In this tutorial we take a holistic view toward information extraction, exploring the commonalities in the challenges and solutions developed to address these different forms of text. We will explore the approaches targeted at unstructured text that largely rely on learning syntactic or semantic textual patterns, approaches targeted at semi-structured documents that learn to identify structural patterns in the template, and approaches targeting web tables which rely heavily on entity linking and type information.

While these different data modalities have largely been considered separately in the past, recent research has started taking a more inclusive approach toward textual extraction, in which the multiple signals offered by textual, layout, and visual clues are combined into a single extraction model made possible by new deep learning approaches. At the same time, trends within purely textual extraction have shifted toward full-document understanding rather than considering sentences as independent units. With this in mind, it is worth considering the information extraction problem as a whole to motivate solutions that harness textual semantics along with visual and semi-structured layout information. We will discuss these approaches and suggest avenues for future work.

Presenters:

Xin Luna Dong

Xin Luna Dong is a Principal Scientist at Amazon, leading the efforts of constructing Amazon Product Knowledge Graph. She was one of the major contributors to the Google Knowledge Vault project, and has led the Knowledge-based Trust project, which was called the "Google Truth Machine" by the Washington Post.

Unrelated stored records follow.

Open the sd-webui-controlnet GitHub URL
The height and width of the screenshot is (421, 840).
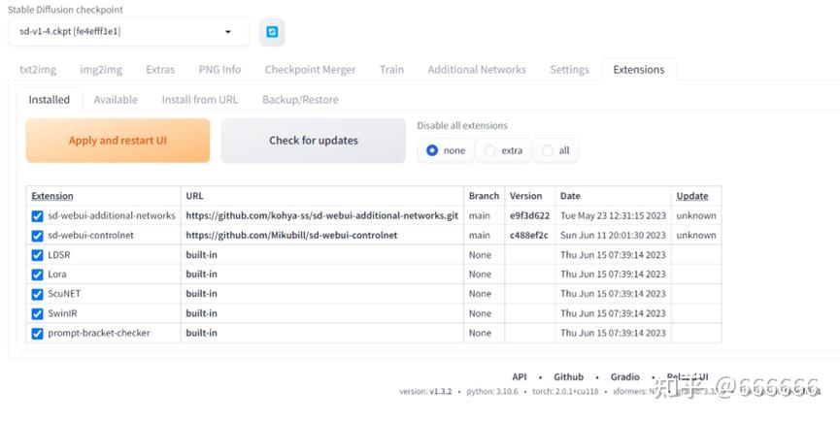[291, 236]
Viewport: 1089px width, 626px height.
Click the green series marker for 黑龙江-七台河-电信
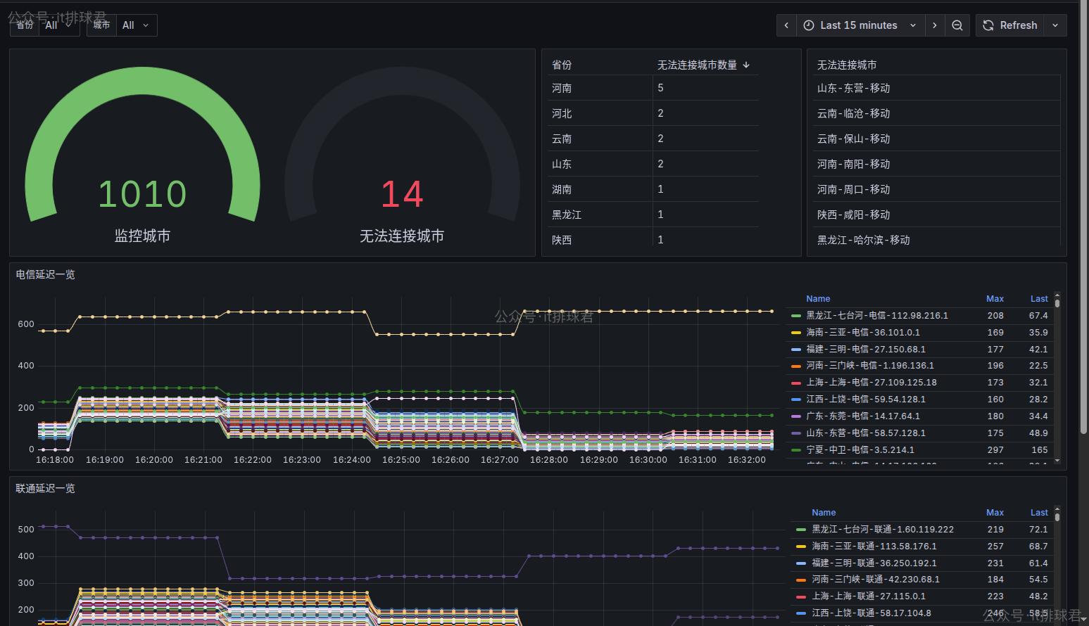[x=795, y=315]
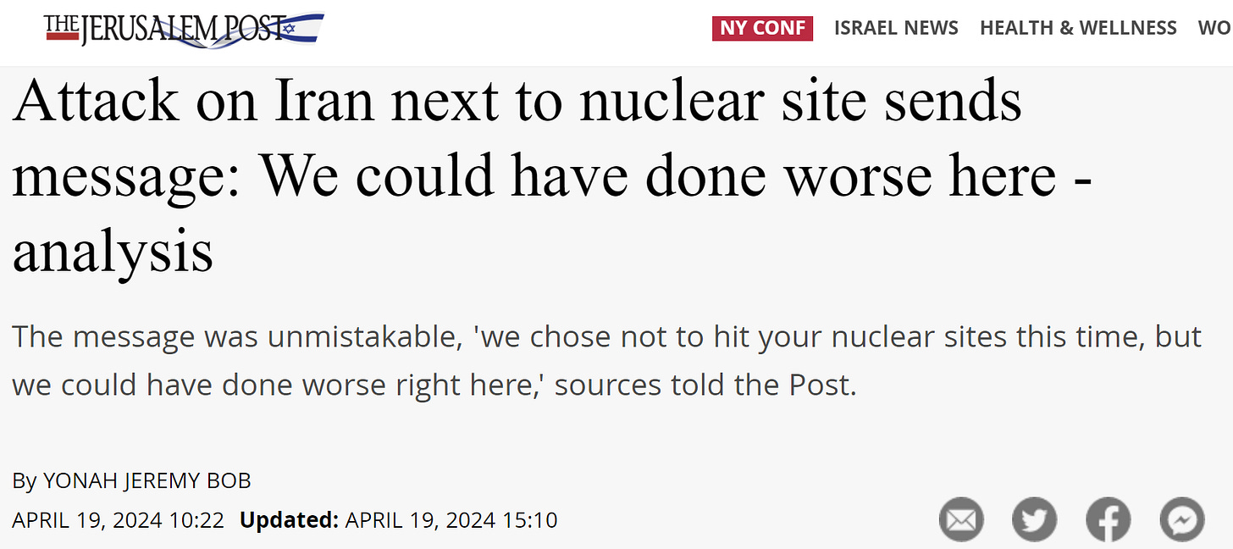
Task: Click the bold 'Updated:' label
Action: pyautogui.click(x=289, y=519)
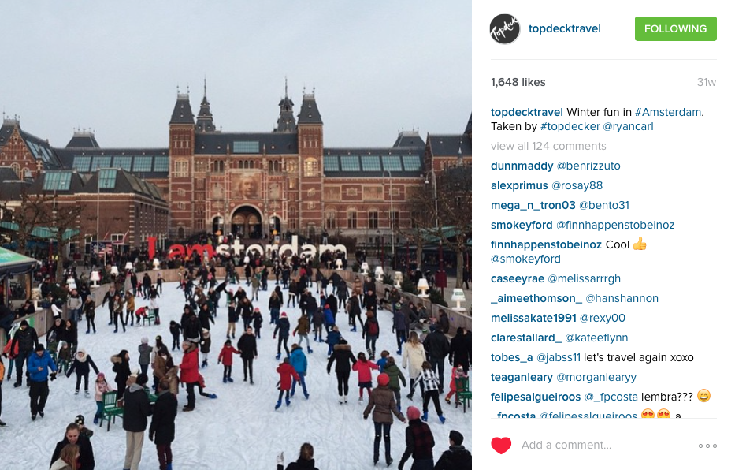Open the #Amsterdam hashtag

[668, 112]
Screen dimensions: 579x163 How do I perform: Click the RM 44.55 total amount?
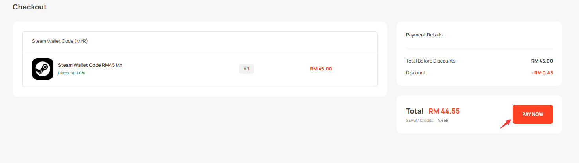(x=444, y=111)
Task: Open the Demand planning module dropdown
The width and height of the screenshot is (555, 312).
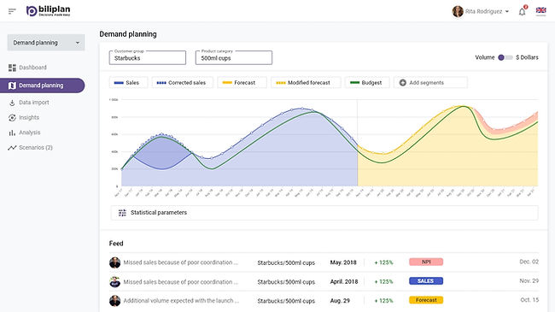Action: [46, 43]
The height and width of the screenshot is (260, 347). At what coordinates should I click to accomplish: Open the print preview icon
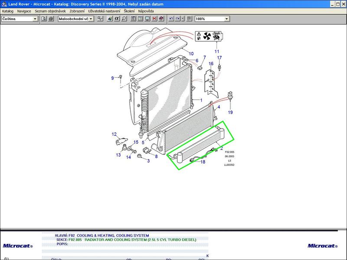point(44,19)
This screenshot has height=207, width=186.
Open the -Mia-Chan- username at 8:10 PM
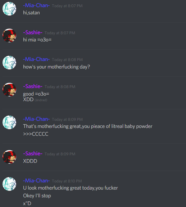tap(36, 181)
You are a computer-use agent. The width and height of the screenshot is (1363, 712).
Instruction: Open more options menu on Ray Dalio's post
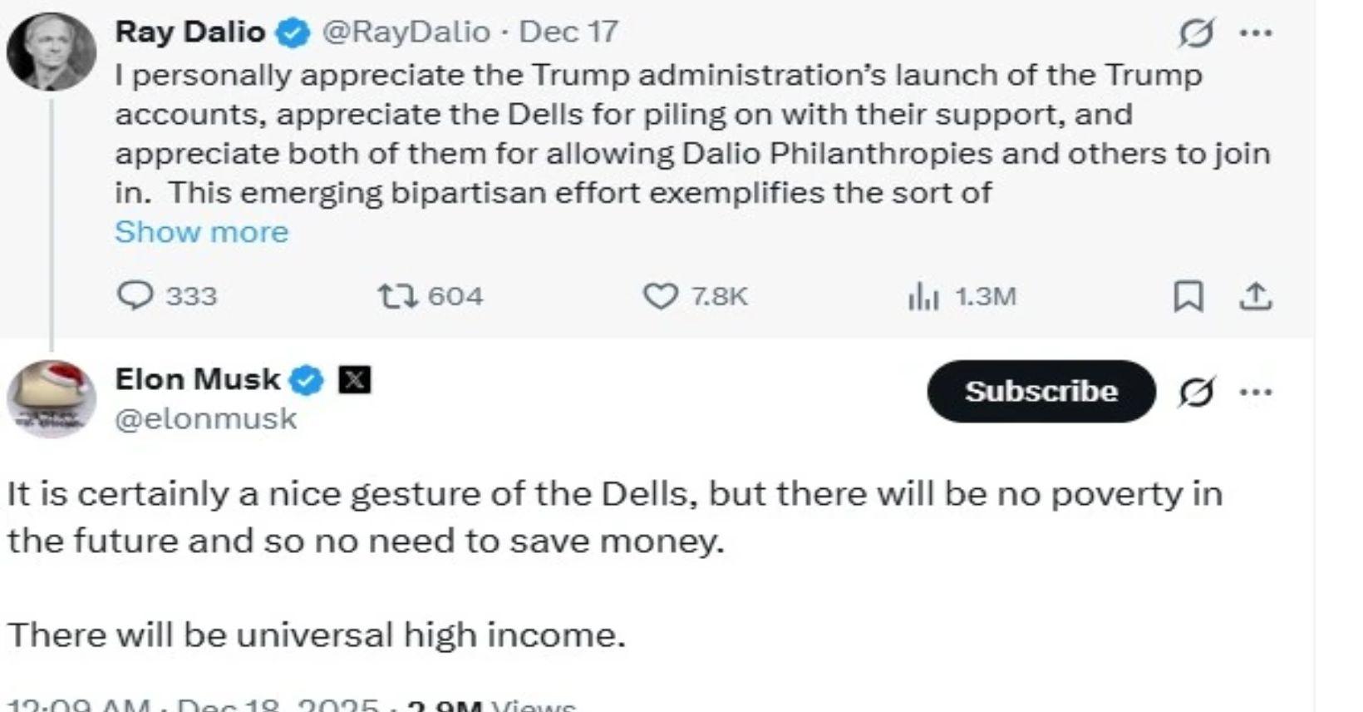coord(1255,33)
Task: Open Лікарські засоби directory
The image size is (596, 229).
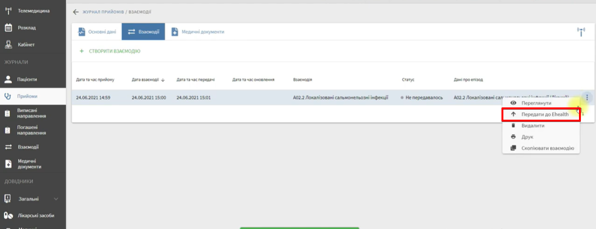Action: click(x=36, y=215)
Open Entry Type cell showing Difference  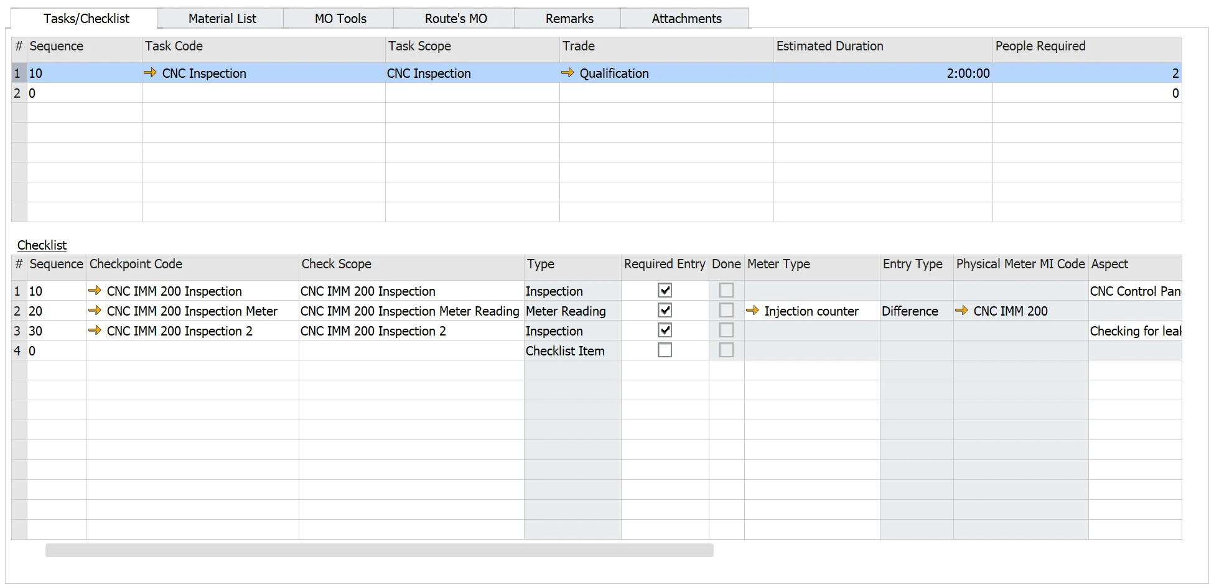coord(915,311)
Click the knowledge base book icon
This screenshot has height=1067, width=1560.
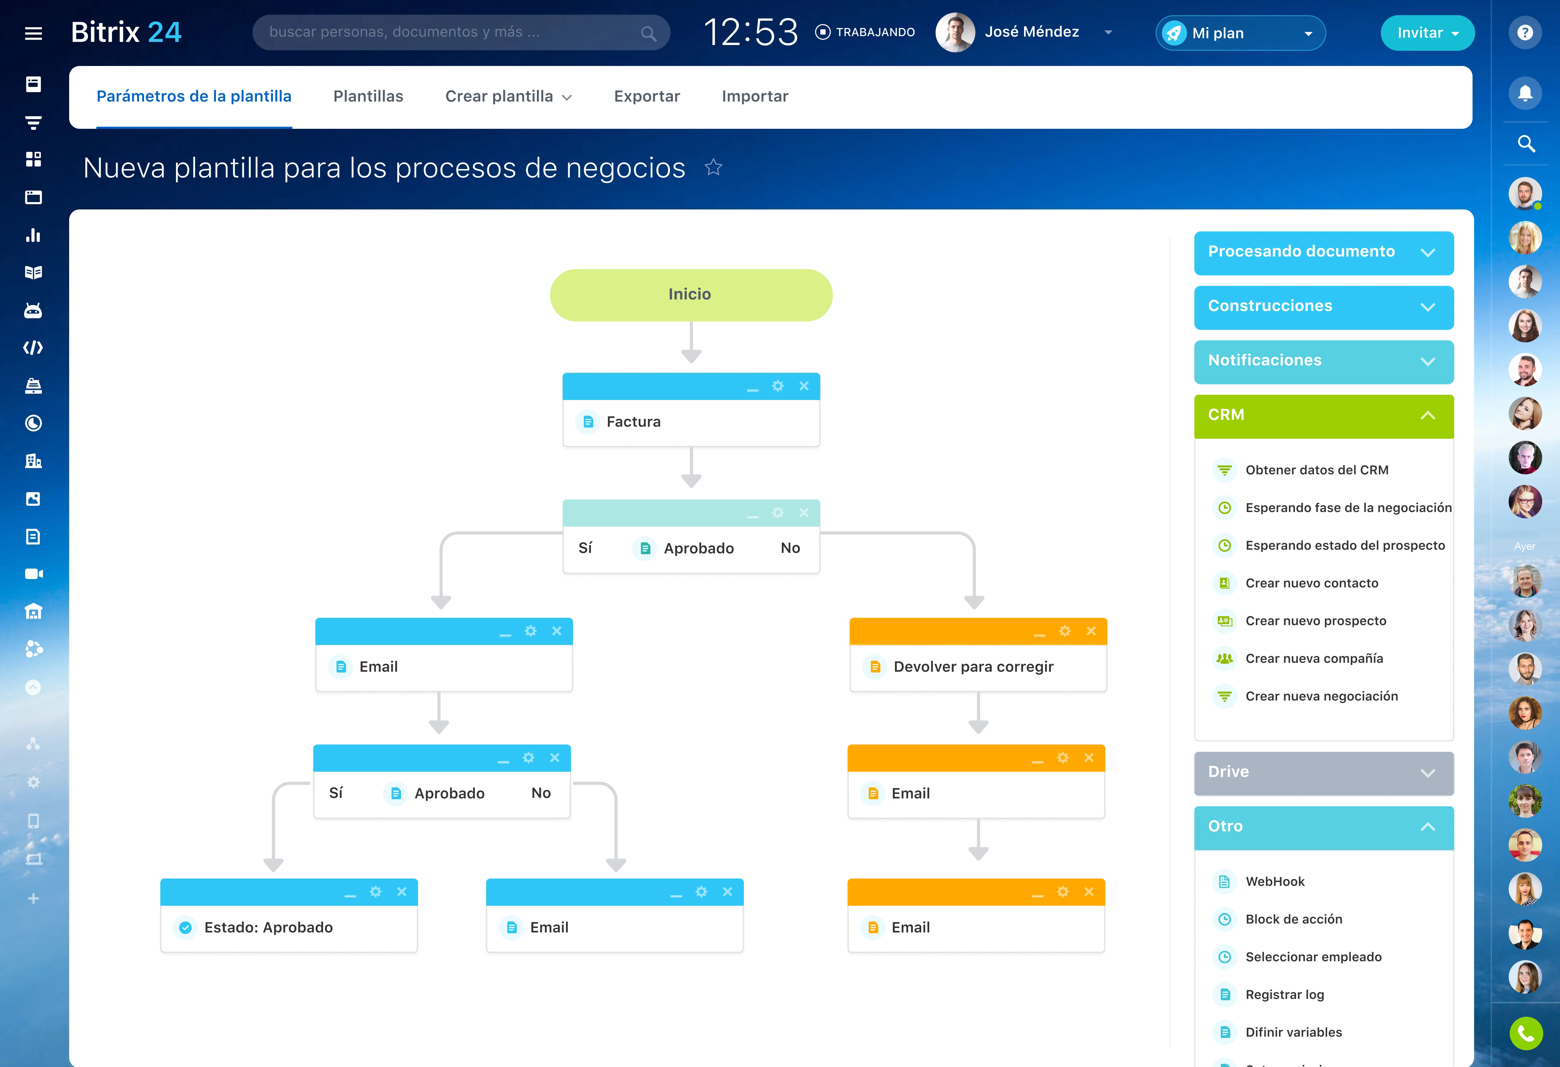(x=33, y=272)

She has co-authored the book "Big Data Integration", was awarded ACM Distinguished Member, VLDB Early Career Research Contribution Award for "advancing the state of the art of knowledge fusion", and Best Demo award in Sigmod 2005. She serves in VLDB endowment and PVLDB advisory committee, and is a PC co-chair for VLDB 2021, ICDE Industry 2019, VLDB Tutorial 2019, Sigmod 2018 and WAIM 2015. She has given multiple tutorials on data integration, graph mining, and knowledge management in top-tier conferences.

Colin Lockard

Colin Lockard is an Applied Scientist at Amazon and a PhD candidate at the Paul G. Allen School of Computer Science & Engineering at the University of Washington, where he has published papers on knowledge extraction from both unstructured and semi-structured text.

Prashant Shiralkar

Prashant Shiralkar is an Applied Scientist in the Product Graph team at Amazon. He currently works on knowledge extraction from semi-structured data. Previously, he received a Ph.D. from Indiana University Bloomington where his dissertation work focused on devising computational approaches for fact checking by mining knowledge graphs. His research interests include machine learning, data mining, information extraction and NLP, and Semantic Web technologies.

Hannaneh Hajishirzi

Hannaneh Hajishirzi is an Assistant Professor at the Paul G. Allen School of Computer Science & Engineering at the University of Washington. She works on NLP, AI, and machine learning, particularly designing algorithms for semantic understanding, reasoning, question answering, and information extraction from multimodal data. She has earned numerous awards for her research, including an Allen Distinguished Investigator Award, a Google Faculty Research Award, a Bloomberg Data Science Award, an Amazon Research Award, and a SIGDIAL Best Paper Award.